St. John of Kronstadt writes: (70)
When you doubt in the truth of any person or any event described in Holy Scripture, then remember that (2Tim. 3:16) “All scripture is given by inspiration of God,” as the Apostle says, and is there­fore true, and does not contain any imaginary persons, fables, and tales. although it includes parables which any­one can see are not true narratives but are written in figurative language.

These movies are part fact, part legend, and must be accepted as such. Bible stories about real persons, on the other hand, should be accepted as true.

Production Values

This adventure flick, “” (1938) was directed by Michael Curtiz with William Keighley finishing it off. It was written by Norman Reilly Raine and Seton I. Miller (original screen­play based on ancient Robin Hood legends.) It stars Errol Flynn, Olivia de Havil­land, and Basil Rath­bone. Errol Flynn played Robin to a T. Olivia de Havil­land (who's of Norman descent) played Maid Marian with consummate grace. All the bit parts were well cast and even the small roles were memorable. Maid Marian rode in on a horse Golden Cloud who was renamed Trigger after Roy Rogers purchased it.

“The Adventures of Robin Hood” is rated PG. It was photographed in gorgeous technicolor using the three strip process. Technicolor was so new then it was milked for all it was color­fully worth; no drab medieval scenery in sight. Korn­gold's score was energizing with­out being intrusive. The script was intelligent and tightly plotted. Maid Marian's costumes were to die for.

Review Conclusion w/ Christian Recommendation

This is the Robin Hood to see among many duplicates. They're not going to improve on such a good thing. Only the book would be superior in including more material. I give it my heartiest recommendation.

Movie Ratings

Action factor: Edge of your seat action-packed fun. Suitability for children: Suitable for children with guidance. Special effects: Well done special effects. Video Occasion: Fit For a Friday Evening. Suspense: Keeps you on the edge of your seat.
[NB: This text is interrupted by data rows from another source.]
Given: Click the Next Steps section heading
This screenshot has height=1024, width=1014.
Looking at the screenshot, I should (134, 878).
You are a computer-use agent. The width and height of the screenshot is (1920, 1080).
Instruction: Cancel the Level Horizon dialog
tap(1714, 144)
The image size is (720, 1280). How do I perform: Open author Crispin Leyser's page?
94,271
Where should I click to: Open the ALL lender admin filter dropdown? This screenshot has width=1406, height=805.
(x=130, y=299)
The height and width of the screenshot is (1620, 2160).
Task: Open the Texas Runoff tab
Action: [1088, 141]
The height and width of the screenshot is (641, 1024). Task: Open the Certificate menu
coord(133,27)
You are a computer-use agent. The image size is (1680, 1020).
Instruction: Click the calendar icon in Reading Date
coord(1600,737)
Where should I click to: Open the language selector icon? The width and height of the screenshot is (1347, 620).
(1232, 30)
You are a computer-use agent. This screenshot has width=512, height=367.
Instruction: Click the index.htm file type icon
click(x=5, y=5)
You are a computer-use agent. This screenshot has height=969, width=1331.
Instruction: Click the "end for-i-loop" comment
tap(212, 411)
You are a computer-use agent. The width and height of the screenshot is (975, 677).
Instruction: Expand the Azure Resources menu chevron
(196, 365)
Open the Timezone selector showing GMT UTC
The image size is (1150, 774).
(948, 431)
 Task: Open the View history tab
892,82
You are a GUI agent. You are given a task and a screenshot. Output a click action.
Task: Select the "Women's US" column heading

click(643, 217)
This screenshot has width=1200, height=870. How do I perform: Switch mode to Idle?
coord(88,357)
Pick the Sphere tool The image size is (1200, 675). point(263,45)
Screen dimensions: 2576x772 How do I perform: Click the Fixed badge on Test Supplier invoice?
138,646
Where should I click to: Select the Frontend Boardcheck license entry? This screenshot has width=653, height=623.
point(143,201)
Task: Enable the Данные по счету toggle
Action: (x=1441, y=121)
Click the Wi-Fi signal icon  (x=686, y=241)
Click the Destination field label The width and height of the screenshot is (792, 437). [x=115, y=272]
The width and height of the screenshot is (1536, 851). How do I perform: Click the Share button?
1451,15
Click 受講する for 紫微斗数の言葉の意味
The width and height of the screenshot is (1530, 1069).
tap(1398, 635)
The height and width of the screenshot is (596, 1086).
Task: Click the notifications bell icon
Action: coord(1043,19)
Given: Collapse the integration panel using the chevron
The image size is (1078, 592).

Overall product rating: Five stars out of five.

Works Cited

Scripture quoted from the King James Version. Pub. 1611, rev. 1769. Software.

The Book of Jasher. Trans­lated from the Hebrew into English (1840). Photo litho­graphic reprint of exact edition published by J.H. Parry & Co., Salt Lake City: 1887. Muskogee, OK: Artisan Pub., 1988. Print, WEB.

Hodge, Bodie. Tower of Babel: The Cultural History of Our Ancestors. Green Forest, AR: New Leaf Pub., 2013. Print.

Ide, Arthur Frederick. Noah & the Ark: The Influence of Sex, Homo­phobia and Hetero­sexism in the Flood Story and its Writing. Las Colinas: Monument Press, 1992. Print.

McCrum, Robert, William Cran, and Robert MacNeil. The Story Of English. New York: Viking, 1986. Print.

Roberts, J.M. A History of Europe. New York: Penguin Press, 1997. Print.

Sergieff, Archpriest John Iliytch. My Life in Christ. or Moments of Spiritual Serenity and Contemplation, of Reverent Feeling, of Earnest Self-Amendment, and Peace in God: Extracts from the diary of St. John of Kronstadt (Arch­priest John Iliytch Sergieff). Trans­lated with the author's sanction, from the Fourth and Supplemental Edition by E.E. Goulaeff. St. Peters­burg. Jordans­ville, NY: Holy Trinity Monastery, 2000. Print.